Here is coding guideline for topic message handling in Autoware. It includes the recommended manner than conventional one, which is roughly explained in Discussions page. Refer to the page to understand the basic concept of the recommended manner. You can find sample source code in ros2_subscription_examples referred from this document.

Conventional message handling manner#

At first, let us see a conventional manner of handling messages that is commonly used. ROS 2 Tutorials is one of the most cited references for ROS 2 applications, including Autoware. It implicitly recommends that each of messages received by subscriptions should be referred to and processed by a dedicated callback function. Autoware follows that manner thoroughly.
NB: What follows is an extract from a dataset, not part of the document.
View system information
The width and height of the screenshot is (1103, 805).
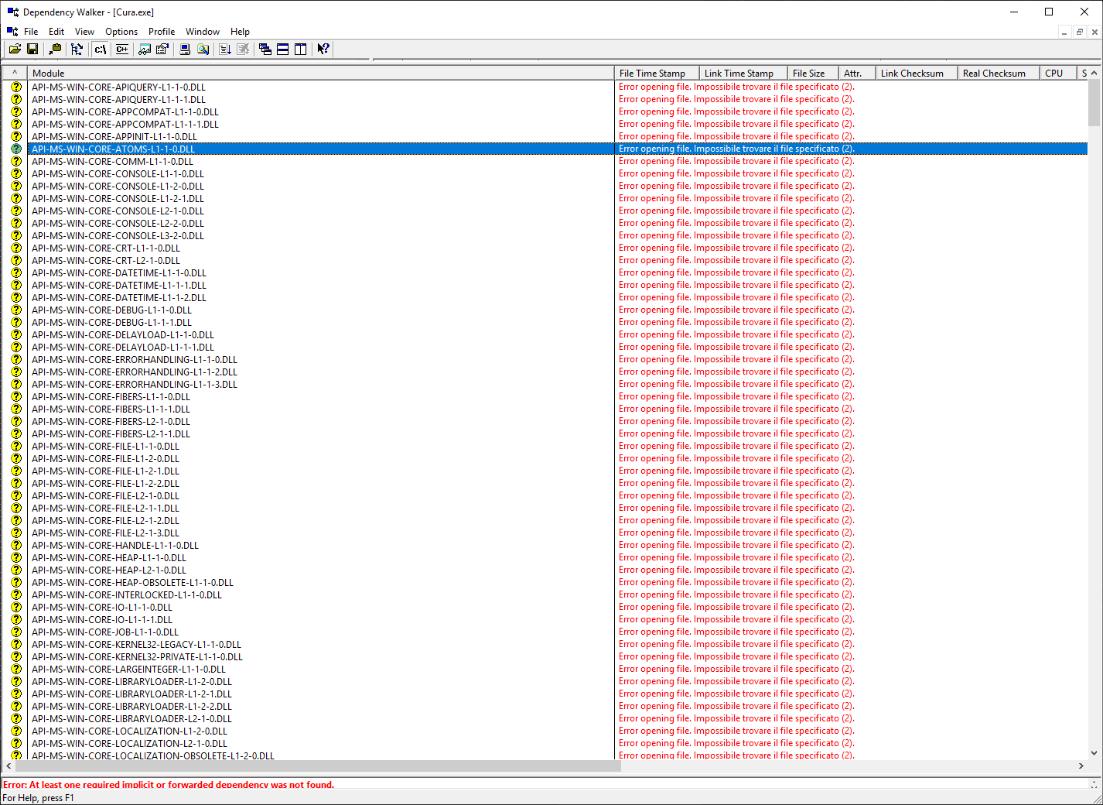[x=185, y=49]
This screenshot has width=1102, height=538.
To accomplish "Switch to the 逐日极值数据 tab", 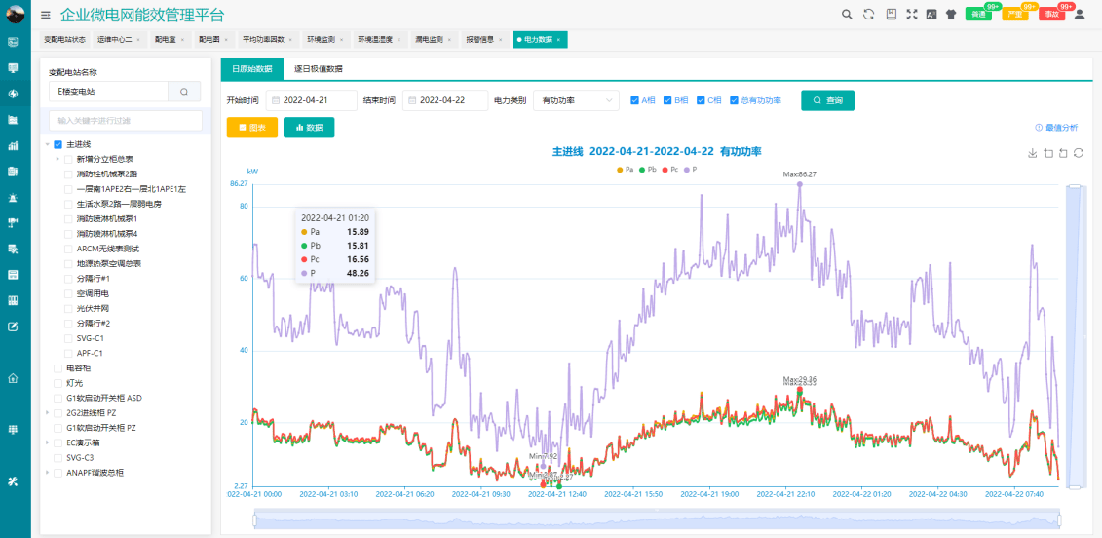I will tap(318, 69).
  steer_sub_ = create_subscription<SteeringReport>(
    "input/steering", 1,
    [this](SteeringReport::SharedPtr msg) { current_steer_ = msg->steering_tire_angle; });

In the code above, when a topic message whose name is input/steering is received, an anonymous function whose description is {current_steer_ = msg->steering_tier_angle;} is executed as a callback in a thread. The callback function is always executed when the message is received, which leads to waste computing resource if the message is not always necessary. Besides, waking up a thread costs computational overhead.

This section introduces a recommended manner to take a message using Subscription->take() method only when the message is needed. The sample code given below shows that Subscription->take() method is called during execution of any callback function. In most cases, Subscription->take() method is called before a received message is consumed by a main logic. In this case, a topic message is retrieved from the subscription queue, the queue embedded in the subscription object, instead of using a callback function. To be precise, you have to program your code so that a callback function is not automatically called.

  SteeringReport::SharedPtr msg;
  rclcpp::MessageInfo msg_info;
  if (sub_->take(msg, msg_info)) {
    // processing and publishing after this

Using this manner has the following benefits.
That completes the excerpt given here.